**Data rows**
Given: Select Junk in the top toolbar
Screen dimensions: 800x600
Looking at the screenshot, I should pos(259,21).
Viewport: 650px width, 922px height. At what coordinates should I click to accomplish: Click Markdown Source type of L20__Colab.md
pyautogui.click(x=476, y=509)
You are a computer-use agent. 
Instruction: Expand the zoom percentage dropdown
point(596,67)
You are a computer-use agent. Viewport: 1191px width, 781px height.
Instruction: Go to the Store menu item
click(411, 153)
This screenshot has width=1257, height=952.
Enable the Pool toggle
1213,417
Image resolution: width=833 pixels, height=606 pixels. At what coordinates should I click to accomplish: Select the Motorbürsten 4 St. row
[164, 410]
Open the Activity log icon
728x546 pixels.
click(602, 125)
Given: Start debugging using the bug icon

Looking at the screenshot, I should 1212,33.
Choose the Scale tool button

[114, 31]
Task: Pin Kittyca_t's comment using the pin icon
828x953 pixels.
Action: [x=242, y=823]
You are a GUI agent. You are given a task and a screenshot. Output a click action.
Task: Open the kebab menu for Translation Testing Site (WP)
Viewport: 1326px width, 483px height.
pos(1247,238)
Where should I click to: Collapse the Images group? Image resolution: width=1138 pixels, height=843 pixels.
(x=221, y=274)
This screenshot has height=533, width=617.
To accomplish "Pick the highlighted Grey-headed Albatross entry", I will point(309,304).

**What is needed**
Copy out the material from the line containing "Open the Activity log icon" through the line containing "pos(1247,238)", reproducing every line in that stretch word for word.

**Response below**
Open the Activity log icon
728x546 pixels.
click(602, 125)
Given: Start debugging using the bug icon

Looking at the screenshot, I should 1212,33.
Choose the Scale tool button

[114, 31]
Task: Pin Kittyca_t's comment using the pin icon
828x953 pixels.
Action: [x=242, y=823]
You are a GUI agent. You are given a task and a screenshot. Output a click action.
Task: Open the kebab menu for Translation Testing Site (WP)
Viewport: 1326px width, 483px height.
pos(1247,238)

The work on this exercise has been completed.